CA Bordeaux, 4e ch. com., 6 mai 2024, n° 21/06654

BORDEAUX

Arrêt

Infirmation

PARTIES

Demandeur :

Quartz Properties (SAS)

Défendeur :

Dehoux (SAS)

COMPOSITION DE LA JURIDICTION

Président :

M. Franco

Conseillers :

Mme Goumilloux, Mme Masson

Avocats :

Me Leroy-Maubaret, Me Maubaret, Me Lief

TJ Bergerac, 1re ch. civ., du 16 nov. 20…

16 novembre 2021

EXPOSE DU LITIGE

Par sous seing privé du 12 mars 2009 et avenant du 27 juillet 2009, la société Quartz Properties a donné à bail commercial à la société Dehoux, qui exerce une activité de bijouterie, un local de 224 m² dépendant de la galerie marchande du centre commercial situé à [Localité 3] (24), pour une durée de 12 années à compter du 4 mai 2009 et un loyer annuel de 71 680 euros HT et HC.

[ENTRÉES PRÉSENTÉES]:
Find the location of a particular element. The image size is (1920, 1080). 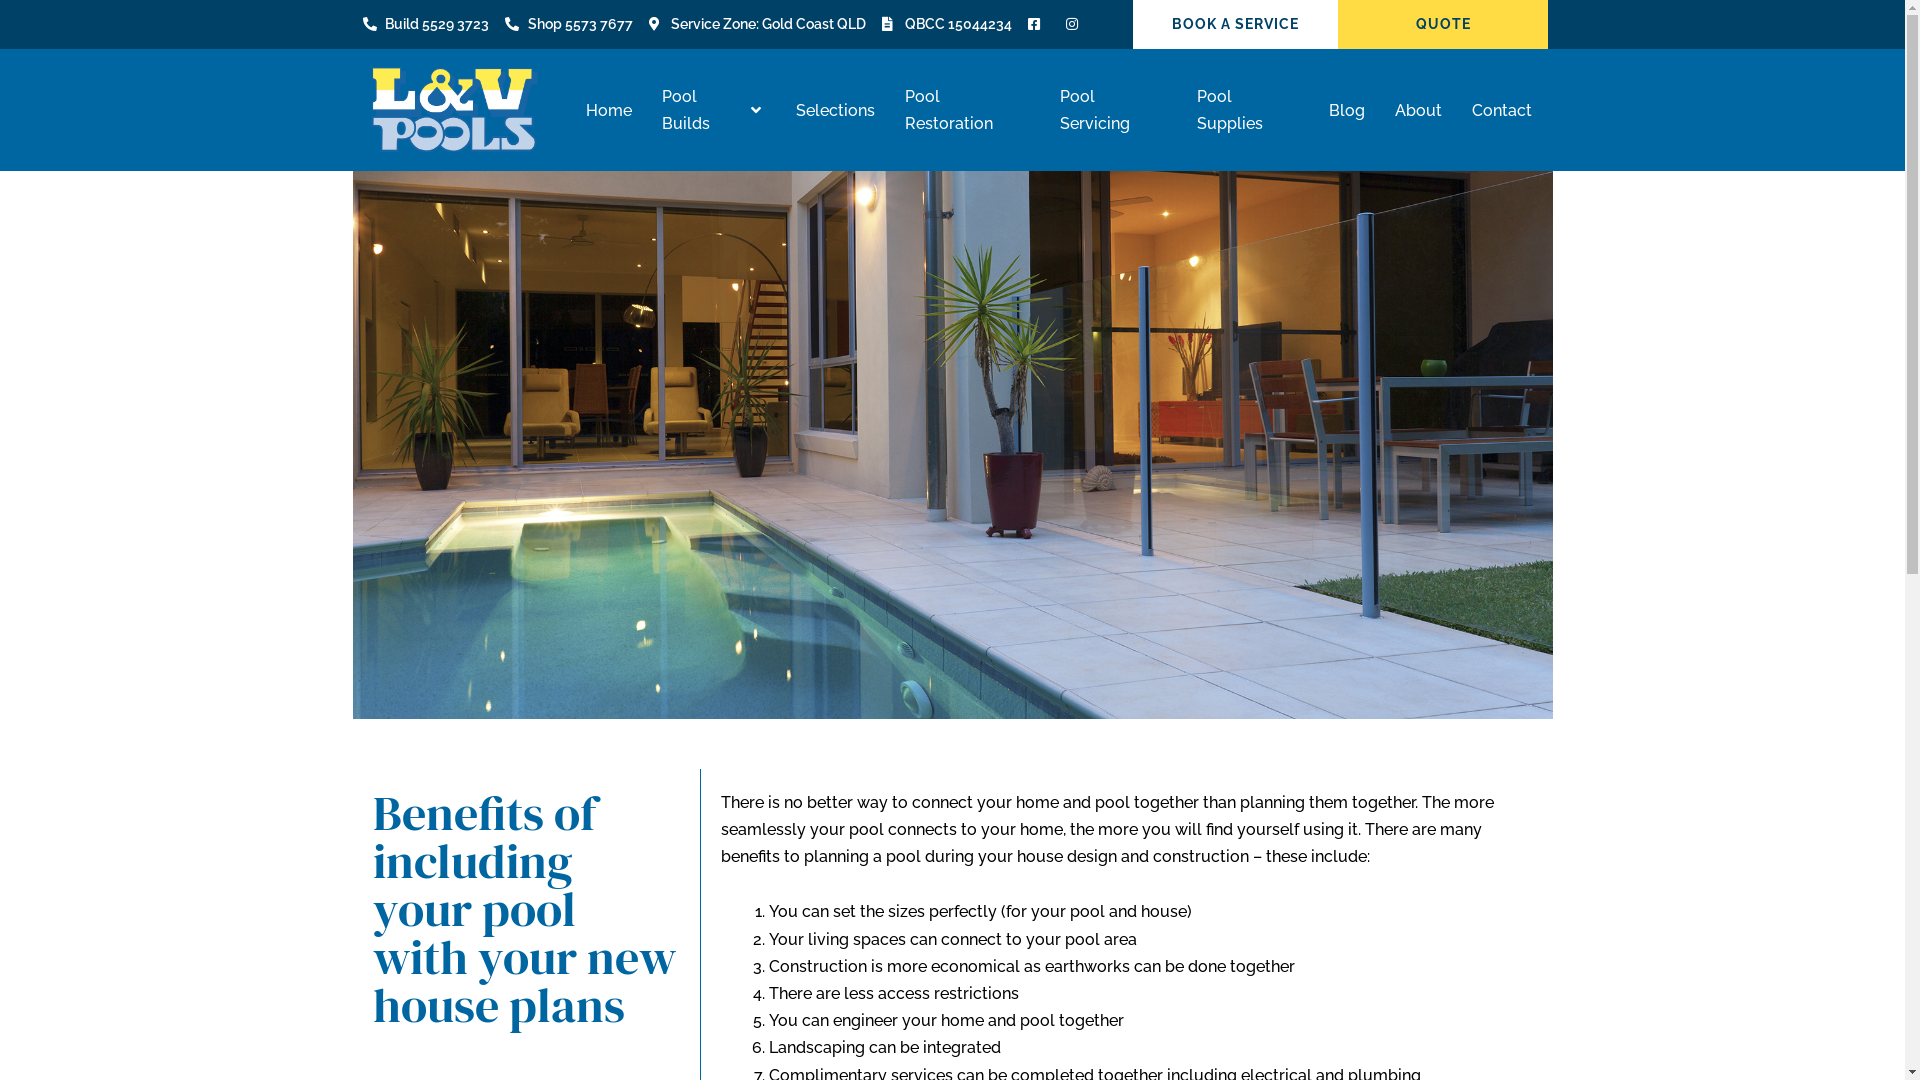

...

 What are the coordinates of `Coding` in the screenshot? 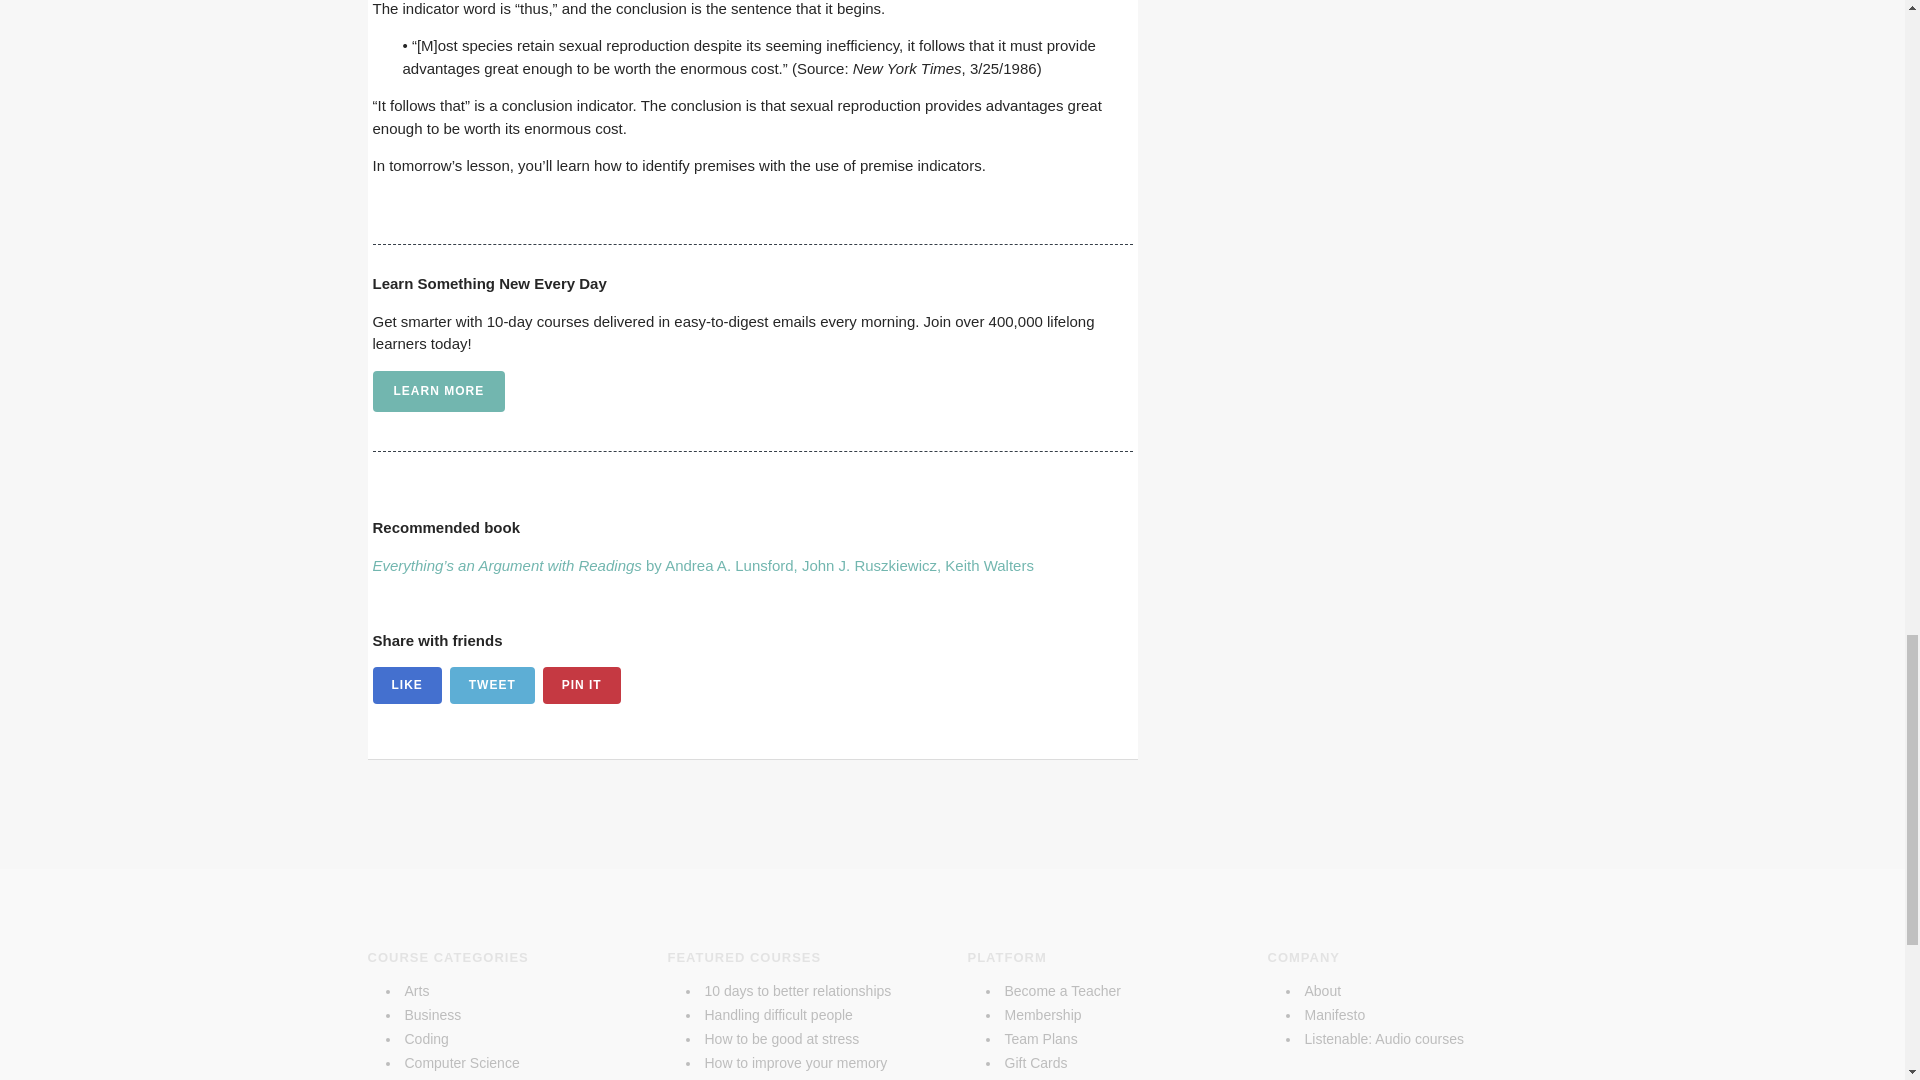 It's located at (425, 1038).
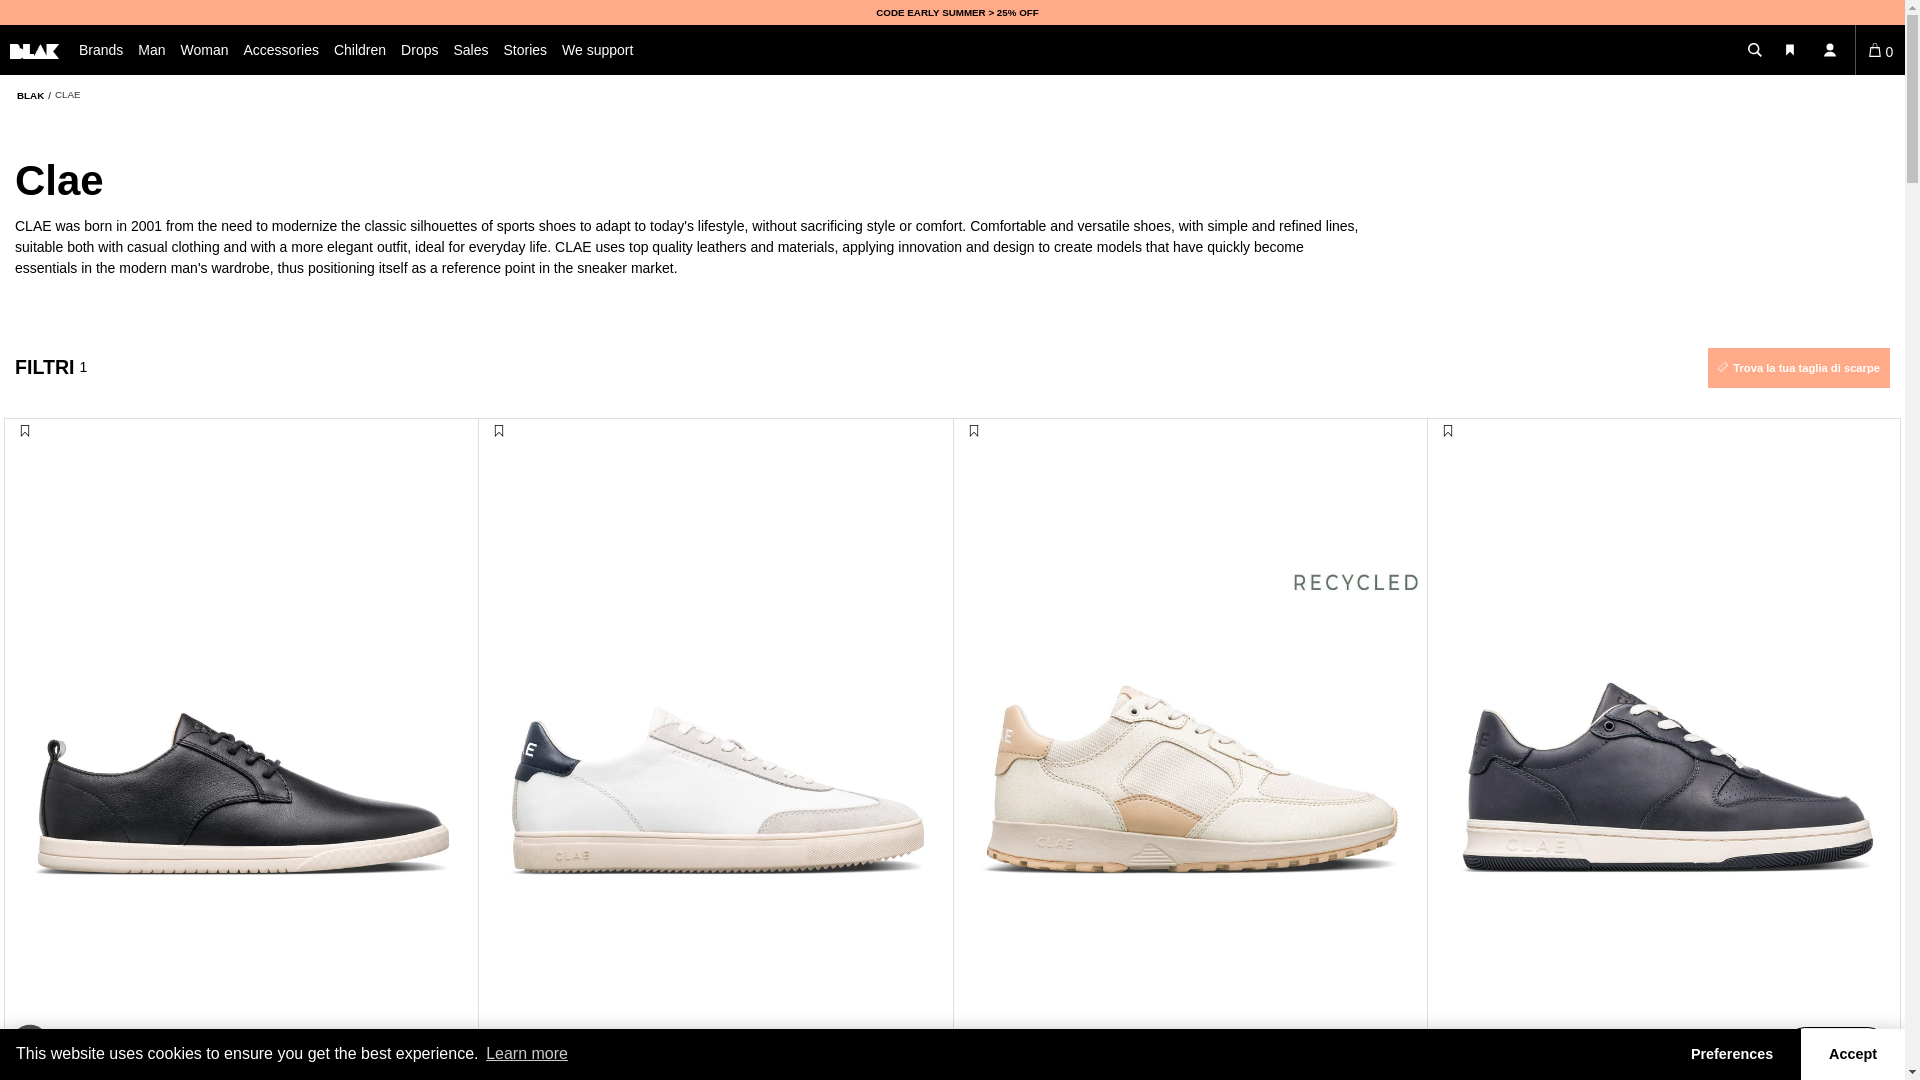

[EXERCICE COURT]:
Recopiez fidèlement le passage de l'arrêt qui commence par « Par sous seing » et se termine par « euros HT et HC. ». Les entrées forment un ensemble à part, sans lien avec le texte.

[RÉPONSE ATTENDUE]:
Par sous seing privé du 12 mars 2009 et avenant du 27 juillet 2009, la société Quartz Properties a donné à bail commercial à la société Dehoux, qui exerce une activité de bijouterie, un local de 224 m² dépendant de la galerie marchande du centre commercial situé à [Localité 3] (24), pour une durée de 12 années à compter du 4 mai 2009 et un loyer annuel de 71 680 euros HT et HC.